Scattered over the county were small stores or trading points. Mark Twain’s description of his birthplace, Florida, is so typical of those frontier posts that it is hereby inserted:

“I was born the 30th of November 1835, in the almost invisible village of Florida, Monroe County, Mo. I suppose Florida had less than three hundred inhabitants. It had two ‘streets, each a couple of hundred yards long; the rest of the avenues mere lanes, with rail fences and corn fields on either side. Both the streets and the lanes were paved with the same material — tough, ‘black mud in wet times, deep dust in dry.

“Most of the houses were of logs —  all of them, indeed, except three or four; these latter being frame ones. There was none of brick, and none of stone. There was a log church, with a puncheon floor and slab benches. A puncheon floor is made of logs whose upper surfaces have been chipped flat with the adze. The cracks between the logs were not filled; there was no carpet; conse­quently, if you dropped anything smaller than a peach it was likely to go through.

“The church was perched upon short sections of logs, which elevated it two or three feet from the ground. Hogs slept under there, and when­ever the dogs got after them during services the minister had to wait till the disturbance was over. In winter there was always a refreshing breeze up through the puncheon floor; in summer there were fleas enough for all.

“A slab bench is made of the out­side cut of a sawlog, with the bark side down; it is supported on four sticks driven into auger holes at the ends; it has no back and no cushions. The church was twi lighted with yel­low tallow candles in lined scones hung against the walls. Week days, the church was a school house.

“There were two stores in the village. My uncle, John A. Queries, was proprietor of one of them. It was a very small establishment with a few rolls of ‘bit’ calicoes on half a dozen shelves, a few barrels of salt mack­erel, coffee, and New Orleans sugar behind the counter, stacks of brooms, shovels, axes, hoes, rakes, and such things, here and there, a lot of cheap hats, bonnets and tinware strung on strings and suspended from the walls; and at the other end of the room was another counter with bags of shot on it, a cheese or two, and a keg of powder in front of it, a row of nail kegs, and a few pigs of lead; and be­hind it a barrel or two of New Orleans molasses and native corn whiskey on tap.

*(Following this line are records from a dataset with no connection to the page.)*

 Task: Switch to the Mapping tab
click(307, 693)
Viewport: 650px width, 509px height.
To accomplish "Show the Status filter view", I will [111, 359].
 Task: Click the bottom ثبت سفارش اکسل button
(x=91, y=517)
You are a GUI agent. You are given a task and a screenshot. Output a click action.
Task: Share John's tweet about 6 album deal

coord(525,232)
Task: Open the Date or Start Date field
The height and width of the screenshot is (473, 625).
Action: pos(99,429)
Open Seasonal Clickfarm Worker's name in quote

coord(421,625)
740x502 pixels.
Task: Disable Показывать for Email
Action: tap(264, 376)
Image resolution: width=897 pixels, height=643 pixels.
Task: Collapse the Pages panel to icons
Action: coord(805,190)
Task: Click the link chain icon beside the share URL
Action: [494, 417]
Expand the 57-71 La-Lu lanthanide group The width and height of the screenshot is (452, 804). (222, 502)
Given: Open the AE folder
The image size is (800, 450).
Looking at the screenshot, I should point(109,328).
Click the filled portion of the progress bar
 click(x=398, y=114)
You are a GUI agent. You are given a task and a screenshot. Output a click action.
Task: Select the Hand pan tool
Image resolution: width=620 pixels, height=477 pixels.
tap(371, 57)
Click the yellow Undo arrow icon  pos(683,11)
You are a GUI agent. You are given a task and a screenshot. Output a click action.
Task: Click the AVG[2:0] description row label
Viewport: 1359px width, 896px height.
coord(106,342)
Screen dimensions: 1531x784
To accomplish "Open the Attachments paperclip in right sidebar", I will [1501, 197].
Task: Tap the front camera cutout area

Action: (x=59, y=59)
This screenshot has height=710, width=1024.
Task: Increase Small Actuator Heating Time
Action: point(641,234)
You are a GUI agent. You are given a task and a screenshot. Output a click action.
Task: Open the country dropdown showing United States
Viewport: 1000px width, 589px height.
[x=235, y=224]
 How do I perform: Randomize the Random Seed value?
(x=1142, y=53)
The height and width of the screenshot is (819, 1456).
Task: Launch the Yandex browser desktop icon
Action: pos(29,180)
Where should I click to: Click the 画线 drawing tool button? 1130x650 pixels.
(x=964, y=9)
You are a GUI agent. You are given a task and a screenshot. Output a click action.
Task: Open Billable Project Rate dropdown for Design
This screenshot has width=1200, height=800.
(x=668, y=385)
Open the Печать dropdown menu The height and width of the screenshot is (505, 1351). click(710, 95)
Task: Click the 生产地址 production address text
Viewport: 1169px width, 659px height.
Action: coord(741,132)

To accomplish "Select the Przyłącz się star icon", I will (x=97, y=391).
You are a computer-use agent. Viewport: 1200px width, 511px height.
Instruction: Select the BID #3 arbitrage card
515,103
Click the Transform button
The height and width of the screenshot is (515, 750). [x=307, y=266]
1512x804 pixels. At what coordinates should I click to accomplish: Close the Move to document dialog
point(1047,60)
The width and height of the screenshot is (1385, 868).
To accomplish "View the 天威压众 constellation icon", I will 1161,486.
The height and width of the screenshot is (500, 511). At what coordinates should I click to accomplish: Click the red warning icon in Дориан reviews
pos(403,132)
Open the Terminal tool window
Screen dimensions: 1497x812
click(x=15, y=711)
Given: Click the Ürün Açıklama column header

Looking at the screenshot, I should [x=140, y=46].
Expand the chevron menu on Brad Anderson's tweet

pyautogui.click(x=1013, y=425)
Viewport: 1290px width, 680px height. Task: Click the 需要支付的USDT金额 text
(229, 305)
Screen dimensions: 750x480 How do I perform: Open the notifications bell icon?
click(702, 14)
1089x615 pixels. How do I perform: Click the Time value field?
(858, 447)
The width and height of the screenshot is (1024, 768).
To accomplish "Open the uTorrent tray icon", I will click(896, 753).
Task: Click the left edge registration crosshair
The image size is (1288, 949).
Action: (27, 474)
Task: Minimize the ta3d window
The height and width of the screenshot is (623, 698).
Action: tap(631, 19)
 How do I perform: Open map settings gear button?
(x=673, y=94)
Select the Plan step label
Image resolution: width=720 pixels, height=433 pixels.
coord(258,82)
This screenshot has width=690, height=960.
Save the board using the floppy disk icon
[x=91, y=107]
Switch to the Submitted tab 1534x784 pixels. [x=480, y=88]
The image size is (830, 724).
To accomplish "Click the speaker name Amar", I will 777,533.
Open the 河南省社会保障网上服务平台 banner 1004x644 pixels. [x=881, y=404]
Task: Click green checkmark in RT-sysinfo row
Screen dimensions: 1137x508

“If a ‘boy bought S or 10 cents worth of anything he was entitled to half a handful of sugar from the bar­rel; if a woman bought a few yards of calico she was entitled to a spool of thread in addition to the usual gratis ‘trimmin’s;’ if a man bought a trifle he was at liberty to draw and swallow as big a drink of whiskey as he wanted.

“Everything was cheap — apples, peaches, sweet potatoes, Irish pota­toes, and corn, 10 cents a bushel; chickens, 10 cents apiece; butter, 6 cents a pound; eggs, 3 cents a dozen; coffee and sugar, 5 cents a pound; whiskey 10 cents a gallon.”